I hope that makes sense. Like, even though I knew the fight would blow over and that we'd work things out, that day that I needed her was the day we hadn't worked things out and you can't just work things out because you want to, sometimes when you both are in the wrong, you need time to forgive and get over it.

That night I was supposed to be going out for drinks/ Retro with the girls so after a shocking day at uni of passive aggressive text messages (the boyfriend had messaged me after I hung up on him, saying that he hoped I was okay, that he was thinking of me and Liz, despite his own grief over the break etc but I was still pissed that by helping him with his dumb problems, I'd fucked up my own life at a point when I really couldn't deal with it) and endless tutes, I went out, got drunk, ended up crying in the bathroom after a few songs that were completely innocuous, bar some lines like 'I'll be gone in a day or two' etc, that sent me bawling. And then the other girls left, my best friend and I were the last two, we'd made up 90% the second we arrived for drinks, she just hugged me and asked if I was ok and that was enough really, and at the end of the night she hugged me again and I was supposed to be walking home and she got a taxi and I felt self destructive so I waited around the corner for a bit, then went back inside, did some awkward dancing by myself until I found two girls who were friendly and danced with them. That doesn't always happen, but this time it did, only we ended up together in a bathroom stall and they offered me Jungle Juice which is a drug that you sniff and get a minute long high. I hadn't heard of it then but I looked it up later.

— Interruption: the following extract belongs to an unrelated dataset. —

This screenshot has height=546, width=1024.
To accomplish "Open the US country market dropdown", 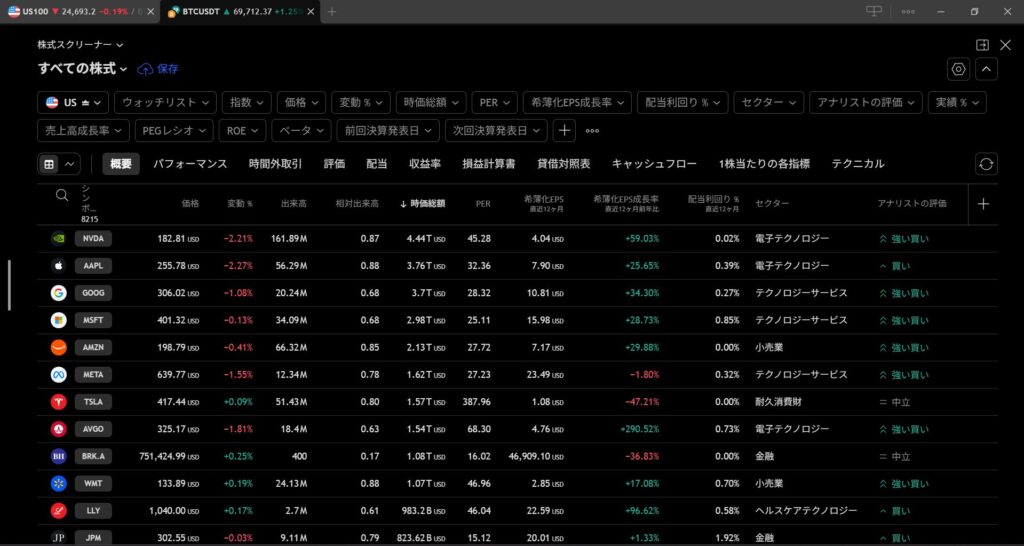I will click(x=74, y=102).
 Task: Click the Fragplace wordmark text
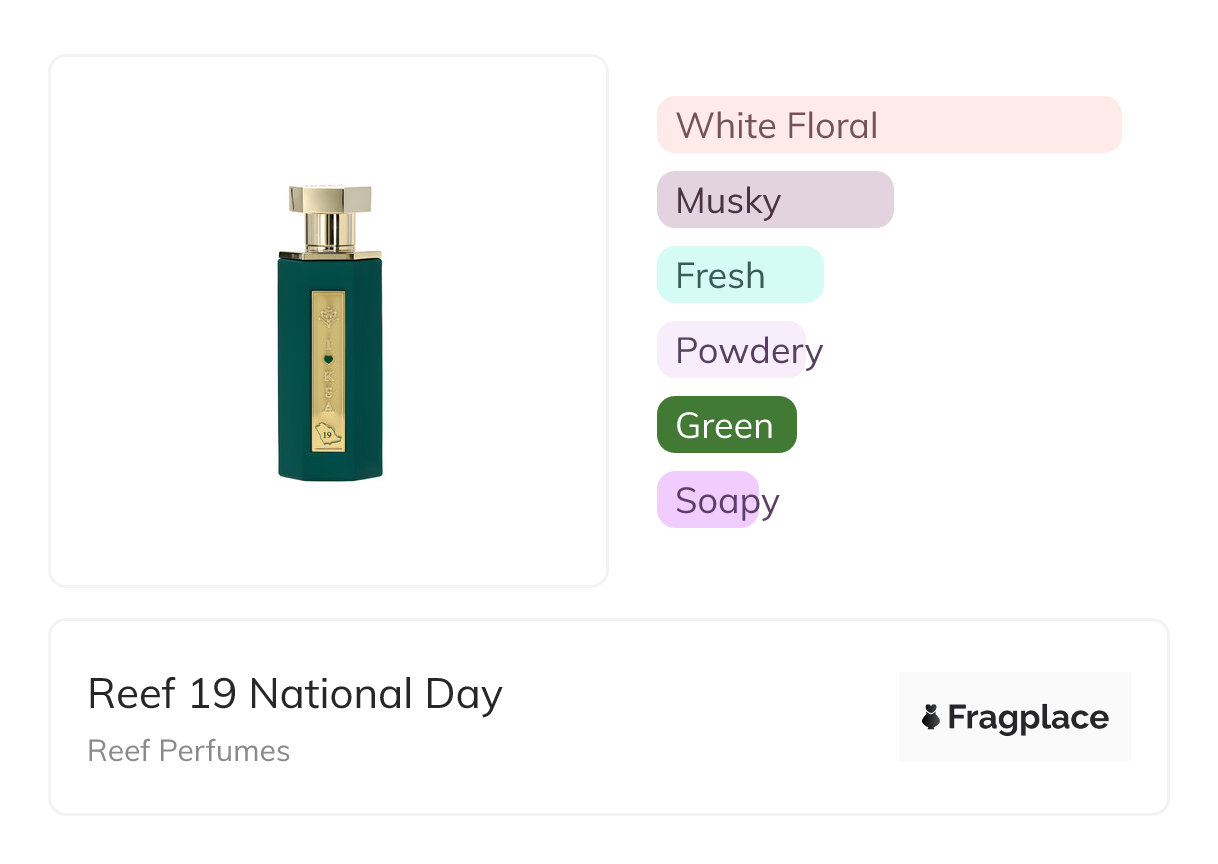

I was really in a bad place I guess, and I got unlucky/lucky that that ended up being the night I made friends with the girls that do drugs in a bathroom stall with girls they just met.

Anyways, after awhile, I said goodbye to them, kissed them both on the cheek to say thank you for being kind to me and caught a taxi home. I had work the next morning but it was fine, I wasn't hungover or anything. I was asleep by half past three and got 6 hours sleep. Not too shabby.

I saw Liz today and she's doing a million times better and things are nearly back to good. At least back to the not-falling-apart level.

I went out tonight as well, but I'm home by midnight and at least mildly drunk Lucy is the Lucy that is motivated enough to write things down.

I'm now unemployed, today was my last shift at work. Come tomorrow, the crepe shop will no longer exist, which is sad. That's why my crepe friends and I did drinks tonight. I really hope we'll stay friends. They both said the same thing, so hopefully we'll do this kind of thing on the regular.

Okay, that's it, all I wanted to get out, that I've been a nutcase all week but I'm hoping to improve and learn how to deal with grief in a much, much, less destructive way.